The reality is that the U.S. automotive fleet is now the nation’s #1 domestic GHG emitter, out-GHG-polluting not just each of the economy’s other four end-use sectors (farms, retailers, factories, households), but also the entire electricity-generation industry. And the gulf will only widen.
So Trump is getting ready to relax federal rules on automotive fuel efficiency, as the second great SUV-selling bonanza continues apace, with the crucial help of the loss-leading “EV” haloware schtick. In the automotive industry and press, this astounding stupidity is known as “modernizing CAFE standards.”
Here is GM CEO Mary Barra’s totally shameless statement on the topic, per Automotive Age:
“A single, national standard would allow us to focus our resources on innovations that benefit our customers and society as we pursue our vision of a world with zero crashes, zero emissions and zero congestion, instead of diffusing resources to meet different rules within the United States,” Barra told GM’s workforce.
Benefit society? Zero crashes? Zero emissions? Here’s major proof that you don’t need cojones to have world-class chutzpah.

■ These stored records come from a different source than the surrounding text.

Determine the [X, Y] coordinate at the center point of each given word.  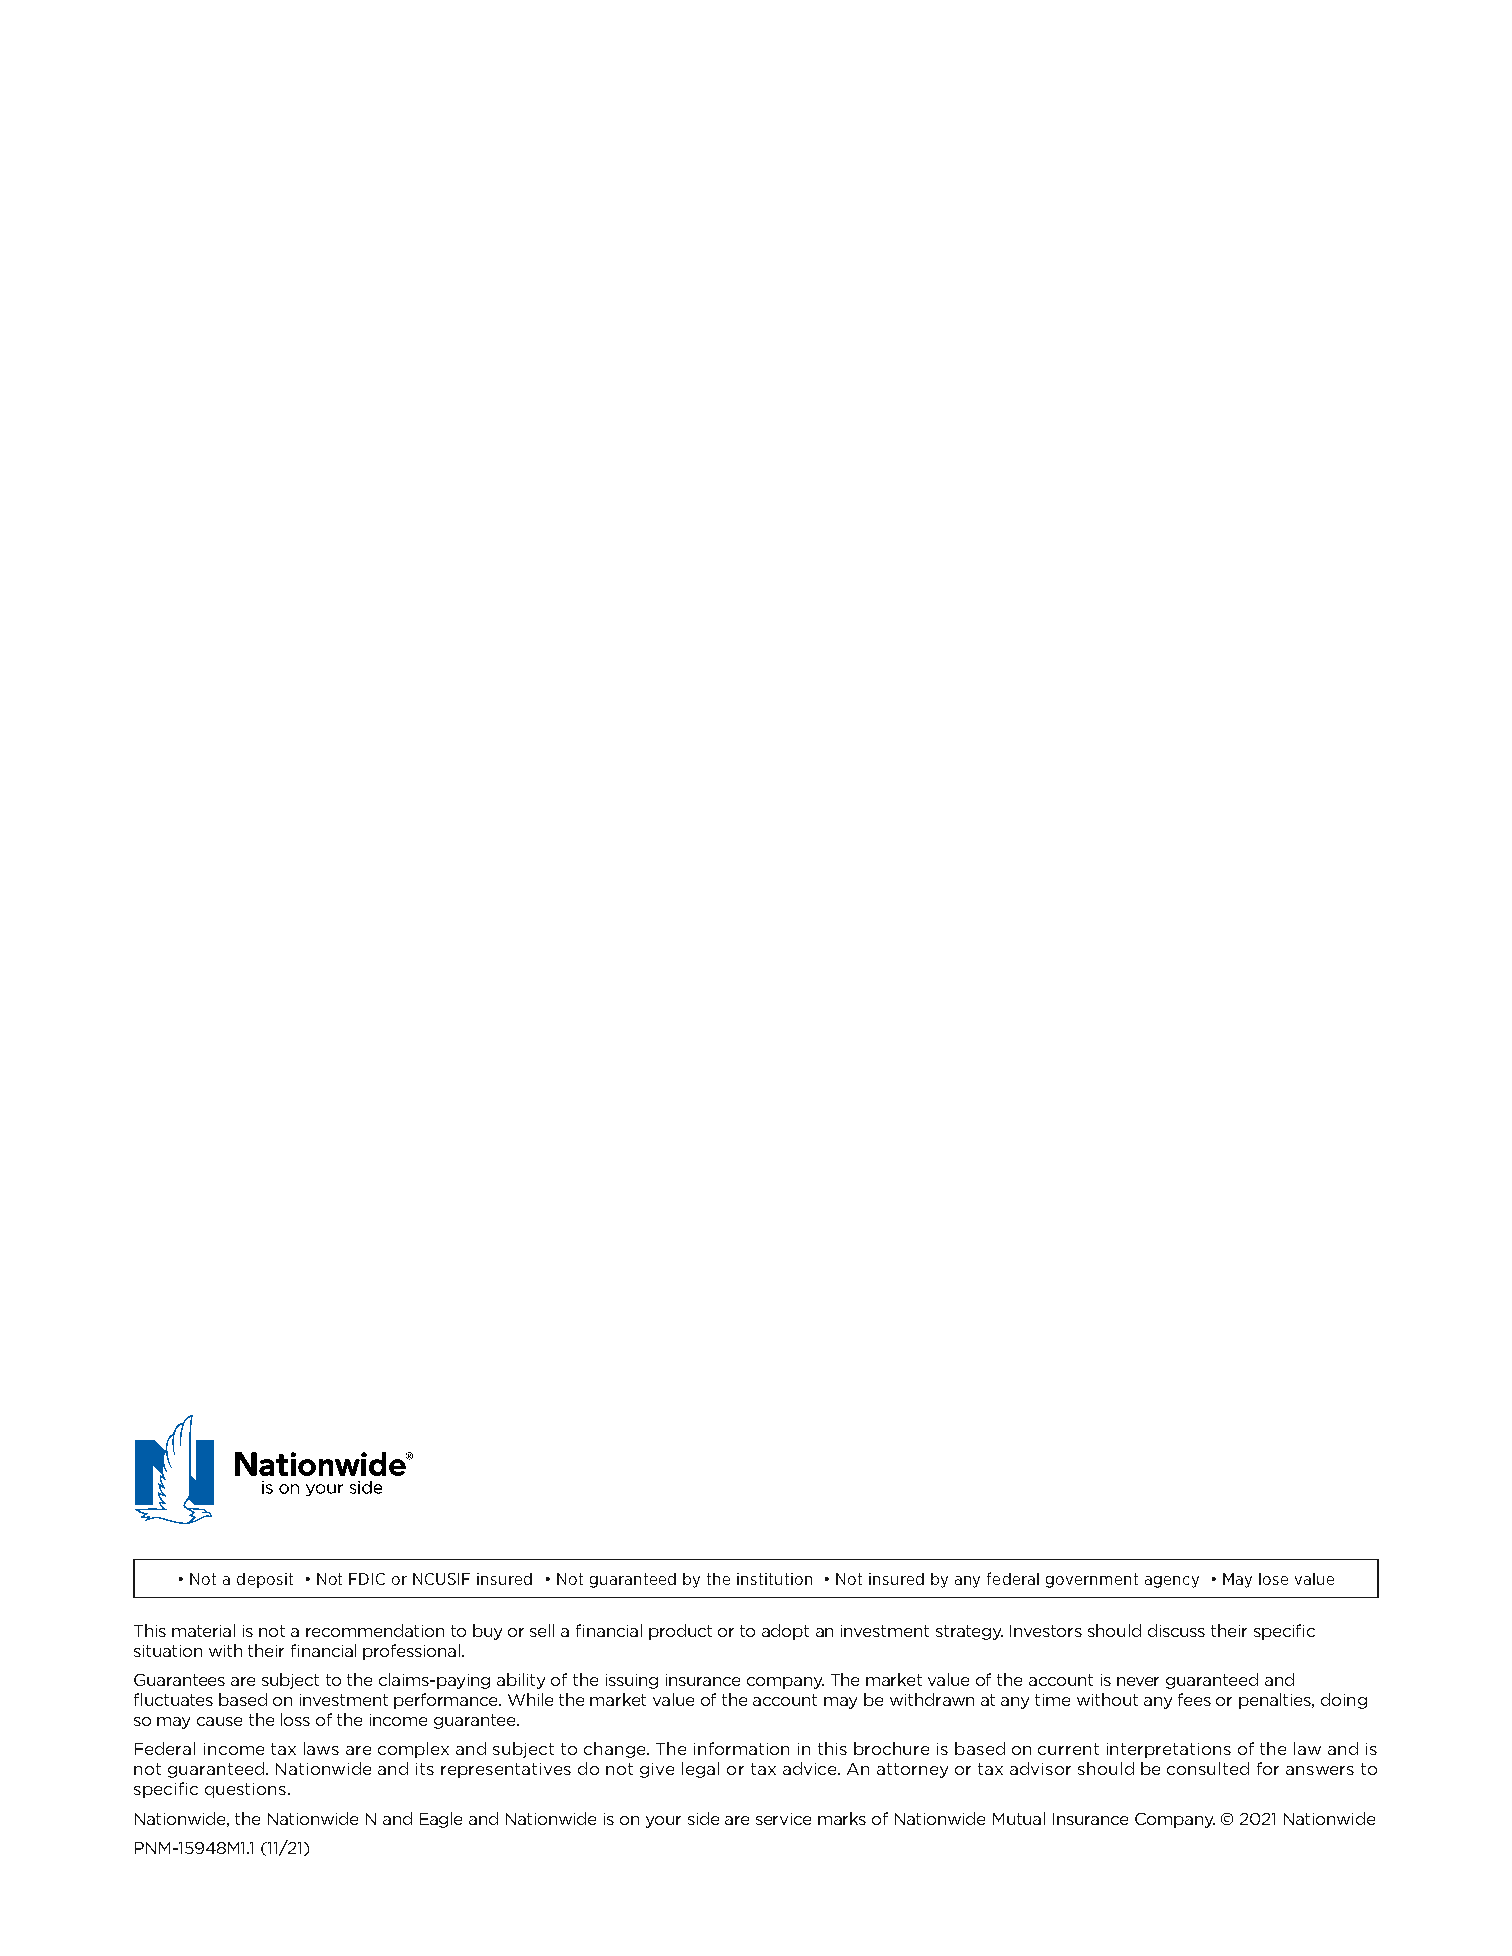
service [783, 1819]
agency [1172, 1582]
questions [245, 1790]
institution [774, 1579]
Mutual [1019, 1818]
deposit [265, 1580]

They know what’s happening, even as they insist we keep speeding for the cliff:
“Electric motors are good for acceleration and for the stop-and-go of urban duty cycles. Internal combustion engines are great for highway driving because gasoline is an incredibly dense power source,” he said. “What you’re seeing at this show is that automakers are combining the two, in a wide variety of ways, for the benefit of consumers.”
“The EV strategy is still alive and well,” he said. ”Fuel is a finite commodity” and prices “will go up again.”